--- MATERIAL FOR THE TASK ---

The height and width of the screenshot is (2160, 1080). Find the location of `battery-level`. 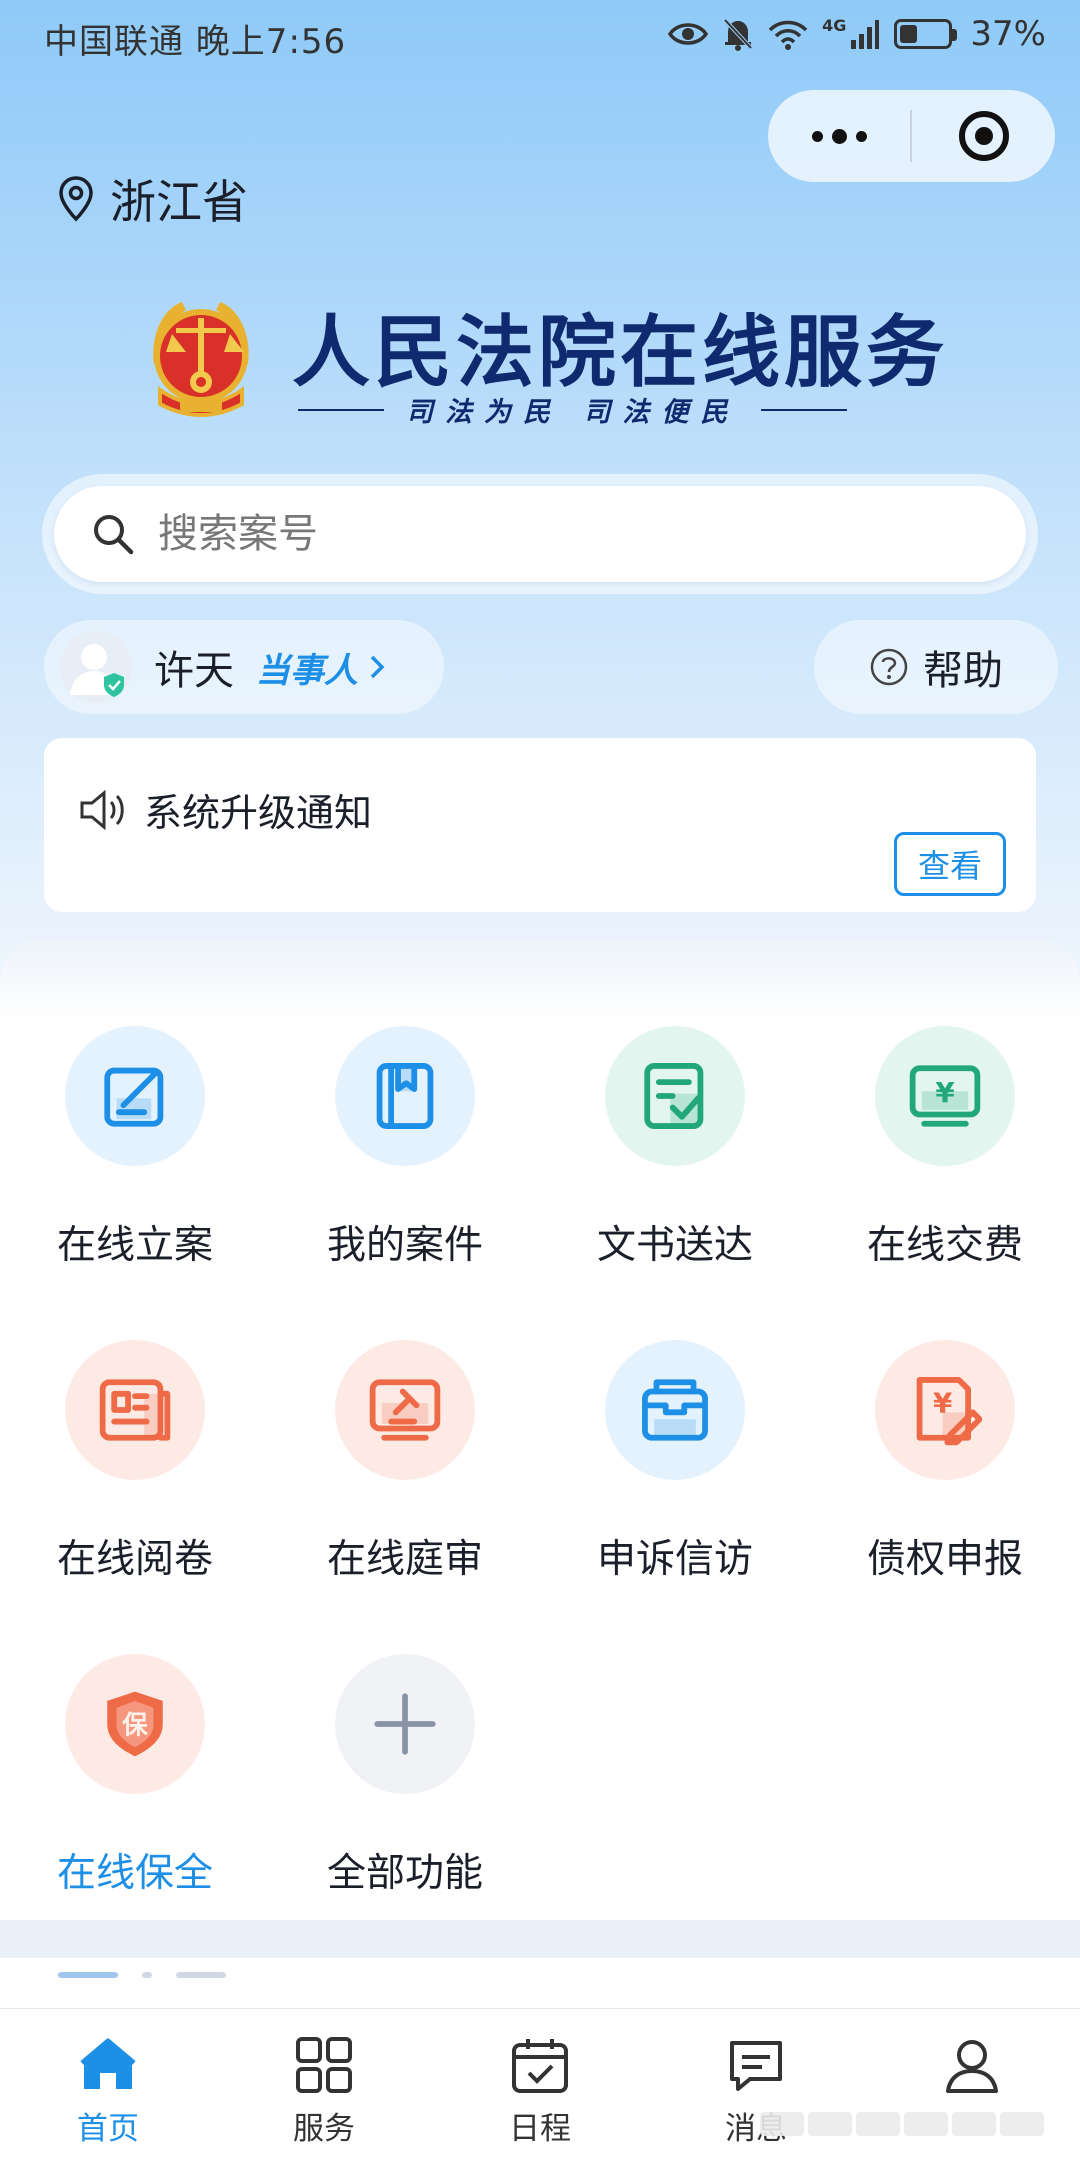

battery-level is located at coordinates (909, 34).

---
--- MATERIAL FOR THE TASK ---

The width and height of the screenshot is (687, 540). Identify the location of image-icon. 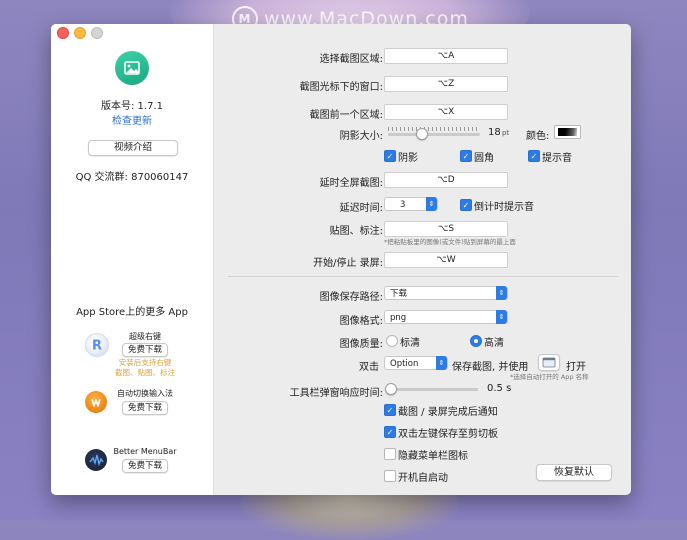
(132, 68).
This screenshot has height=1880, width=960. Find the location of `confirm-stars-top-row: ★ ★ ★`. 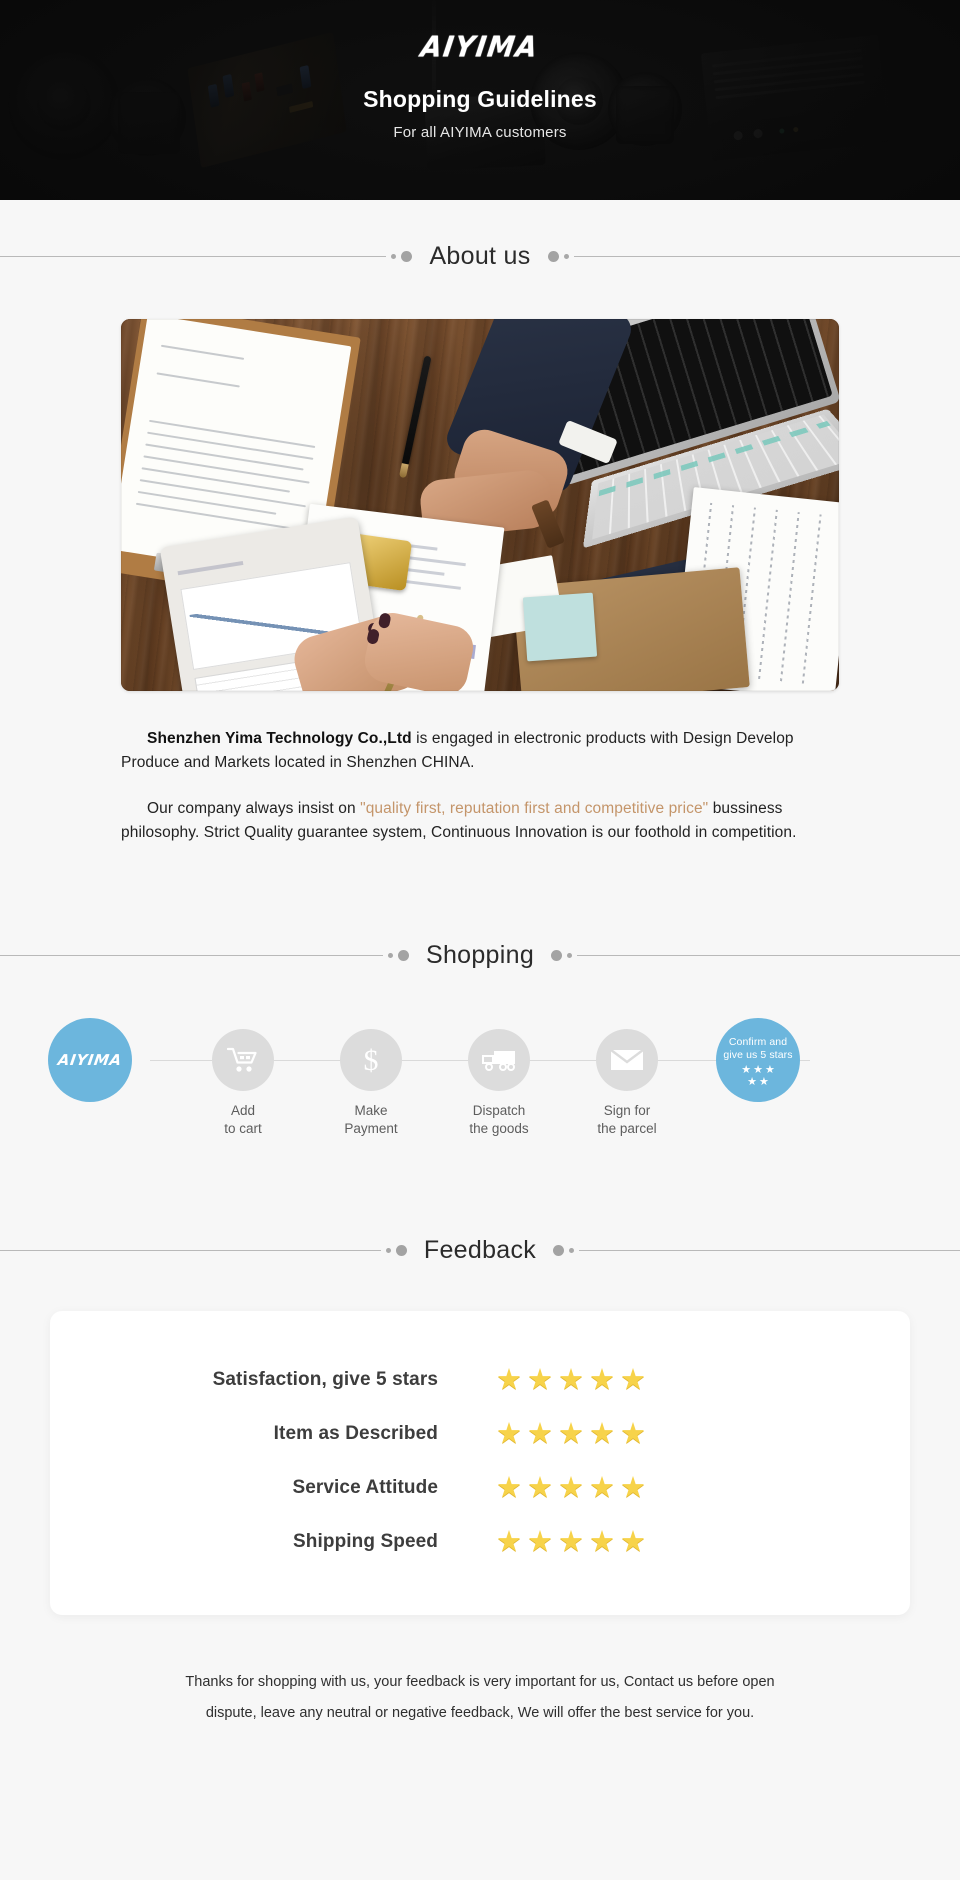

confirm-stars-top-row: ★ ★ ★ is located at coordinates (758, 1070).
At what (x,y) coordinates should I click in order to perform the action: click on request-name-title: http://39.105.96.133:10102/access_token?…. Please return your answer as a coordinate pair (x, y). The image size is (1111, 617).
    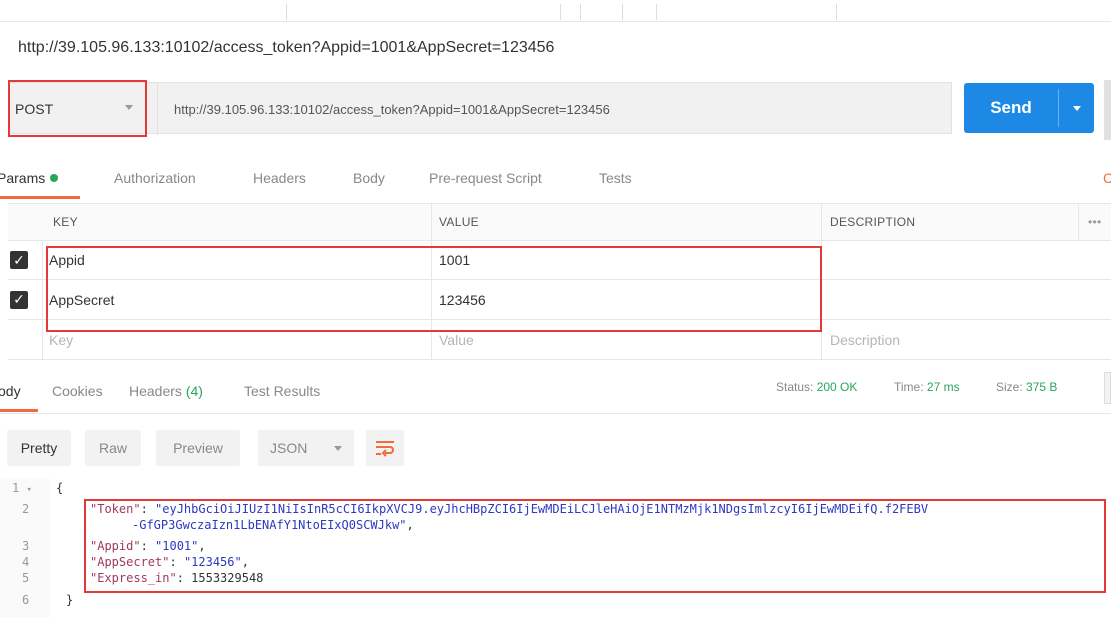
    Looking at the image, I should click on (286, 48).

---

* **YOUR ASSIGNMENT**
Reproduce the entries from the line containing "At what (x,y)" through the line containing "Looking at the", both lines included, and omit the pictures.

* **OUTPUT FOR THIS TASK**
At what (x,y) coordinates should I click in order to perform the action: click on request-name-title: http://39.105.96.133:10102/access_token?…. Please return your answer as a coordinate pair (x, y). The image size is (1111, 617).
    Looking at the image, I should click on (286, 48).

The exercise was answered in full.